ふと『勇者』の肩書きを持つ少年を思い出し、彼はフードの舌で表情を引きつらせた。
――まさか。

「ちょっと待て。それって、まさか『鍵』の勇者様、とか言うんじゃねェだろうな?」
「『鍵』?」

「違う。予言に伝えられてるのは『翼の騎士(ナイト)』だよ」
「ま、そりゃそうだ」
 アイツが関わったら、【王国心】も無関係じゃなくなるからな――と内心呟く。

「ま、細かいことはあえて聞かねェことにしよう。
んでだ、いきなりで悪いが、お前らに1つ頼みたいことがある」

 三つ子たちはえ、と彼を見上げた。

「俺は、とある人の使いで『精霊の卵』をここまで届けに来た。
――が、お前らの言うとおり、そいつは、その『翼の騎士(ナイト)』がいねェと使えない代物。
探したいのは山々だが、生憎俺も他の仕事があるから、渡せねェんだよなァ。
そこで、『精霊の卵』を一度お前らに託す。
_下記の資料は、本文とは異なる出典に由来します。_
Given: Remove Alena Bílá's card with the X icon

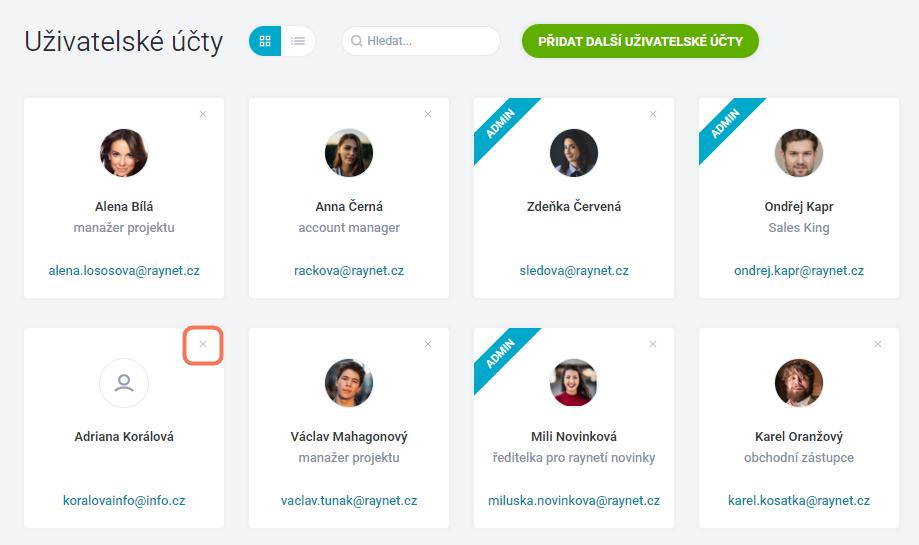Looking at the screenshot, I should pyautogui.click(x=203, y=114).
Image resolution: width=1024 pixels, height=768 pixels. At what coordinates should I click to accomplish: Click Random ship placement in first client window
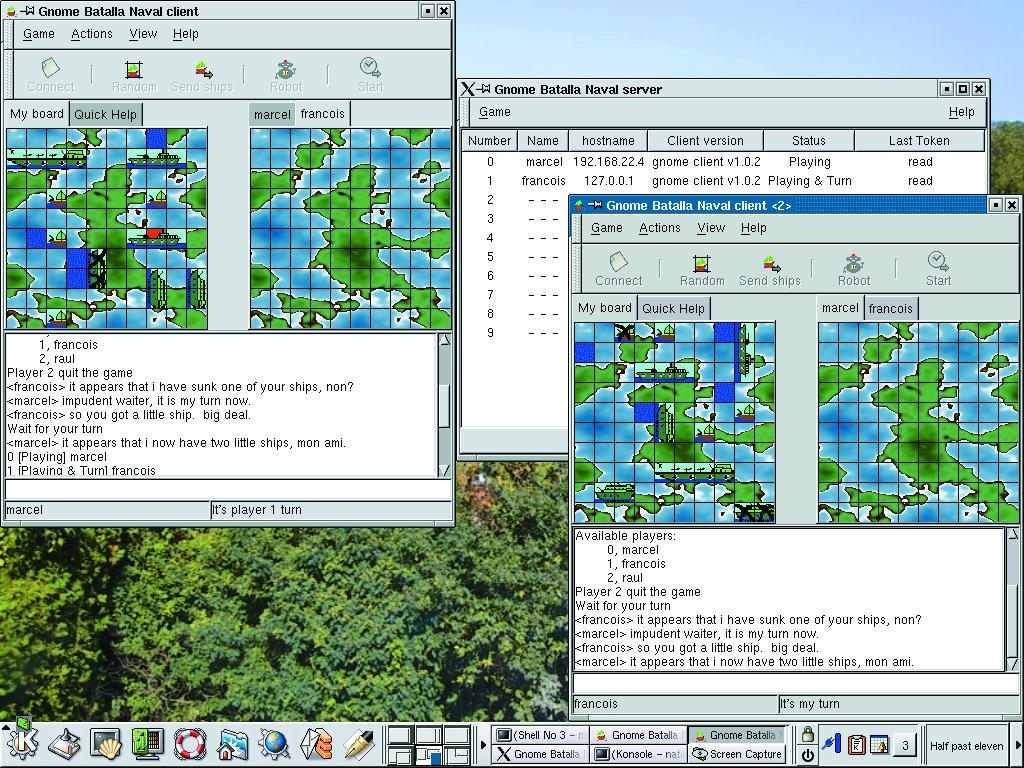pos(134,75)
それを、その『翼の騎士(ナイト)』とやらに渡してくれ」

「僕らが?」
「『精霊の卵』を……」
「救世主・ゼロに?」

 1人の語尾に2人目が続き、3人目が最後を締める。
息があった三つ子の言々に、思わず苦笑が浮かぶ。少し間を空けて、彼は頷いた。

「ま、そういうことだ。頼むぜ」
「「「うん! 絶対救世主・ゼロに渡すよ!」」」

 見事にハモった声色に、苦笑が深く刻まれる。

「―――……」

 邪気、と言おうか――明らかに自分と同じ匂いを持つ気配がして、
しかし動揺を見せることなく、肩越しに後ろを振り向く。

 少し離れた地から、朱印で書かれた魔法陣が浮かび上がり、そこから緑色のエネルギー体が現われた。

「これはこれは……、既に生き残りはいないと思った、
このラクロアで人の気配がしたと思い、来てみれば……随分、いますねェ?」

 エネルギー体の中で光る金色の双眸が、彼の後ろにいる三つ子たちを捉える。
隔てるように炎を走らせた彼は、炎を纏ったチャクラムを構え、フードの下で妖艶と笑む。

「何ヶ月ぶりかね〜、お仲間さんと会うのは。